Thursday, January 8, 2015
The Twelve by Justin Cronin
Synopsis From Dust Jacket:
In the present day, as the man-made apocalypse unfolds, three strangers navigate the chaos. Lila, a doctor and an expectant mother, is so shattered by the spread of violence and infection that she continues to plan for her child's arrival even as society dissolves around her. Kittridge, know to the world as "Last Stand in Denver," has been forced to flee his stronghold and is now on the road, dodging the infected, armed but alone and well aware that a tank of gas will get him only so far. April is a teenager fighting to guide her little brother safely through a landscape of death and ruin. These three will learn that they have not been fully abandoned - and that in connection lies hope, even on the darkest of nights.
One hundred years in the future, Amy and the others fight on for humankind's salvation... unaware that the rules have changed. The enemy has evolved, and a dark new order has arisen with a vision of the future infinitely more horrifying than man's extinction. If the Twelve are to fall, one of those united to vanquish them will have to pay the ultimate price.
It's been a little over three years since I read the previous book in this series, The Passage, and lord only know when I will get to the third book, The City of Mirrors. It's not even out yet, it comes out later this year, but I'm pretty sure I won't be able to fit it in anytime soon. It won't be through lack of desire, because I really do want to read the final chapter on this story. It's more of the fact that while I loved The Passage, I didn't love The Twelve. I like it well enough, I'm still enjoying the characters, but I didn't feel that invested in this one, at least at the level I had with the previous book.
I'm even willing to admit that part of it may be my fault. I may have waited too long in between books, which forced me to feel as if I was playing catch-up for a bit. I was having to remind myself of who some of the characters were, at least in terms of the relationships between them. Once I was able to get that all sorted out in my head, I was actually able to relax and enjoy the story.
The rest of the issues I had though, while still personal to me, had more to do with the story, than they did anything else. I've always had an issue with authors who introduce strong "hero" characters, only to have them killed off half way through the book. It happened with Brad Wolgast in The Passage, and it happened with Bernard Kittridge in The Twelve. Both are men that I grew rather fond of, almost from the start, only to have them cut down mid story. They are noble characters, and in my opinion, they deserved more than what they got. Especially since they died, doing almost the exact same thing, protecting a child.
And that brings me back to the biggest bone of contention I had with this book, the way Brad Wolgast was brought back in this book. I understood the point of it. I even understood the "nobility" of what his role was in this book, but that doesn't mean I like it. Given the sacrifice he made in the previous book, I think it was a discredit to the man, for him to become what he was. I understand that for the end of this book to work the way it did, and for Amy to develop into the woman she needed to be, that Brad had to play the role he did. He had to be what he was, I just wish that weren't the case.
As far as Peter, Alicia, Sara, Michael, Amy, Hollis, and Greer goes, I still love them. They have all changed so much since the previous book, which is to be expected. From what I can tell, the books take place five years apart, and for the most part, the friends have gone there own way. They all meet up for the end though, and it's nice to have them all back together. They are joined by a couple of new friends, Eustace and Nina. I wasn't sure what I thought of them at first, but by the end, I really liked them.
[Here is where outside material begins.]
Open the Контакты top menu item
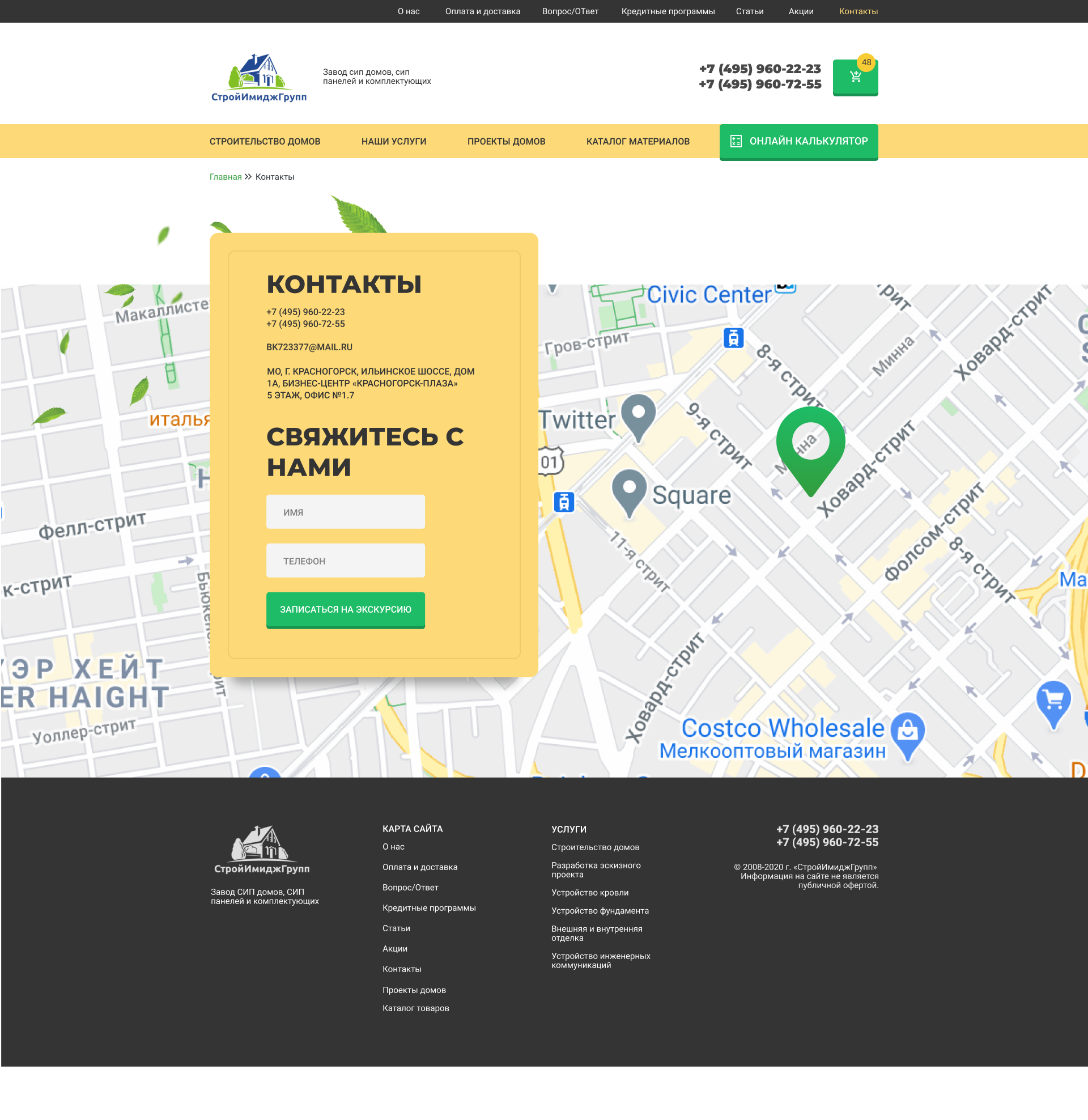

There are a lot of changes in store for the characters, at least that's what is implied by the end of this book, so I'm looking forward to seeing the directions they continue to go in. I'm curious to see how it all ends, how the new characters introduced in this book change along with the old characters, and whether or not humanity ultimately survives the viral plague, though I'm pretty sure I already know that answer to that one.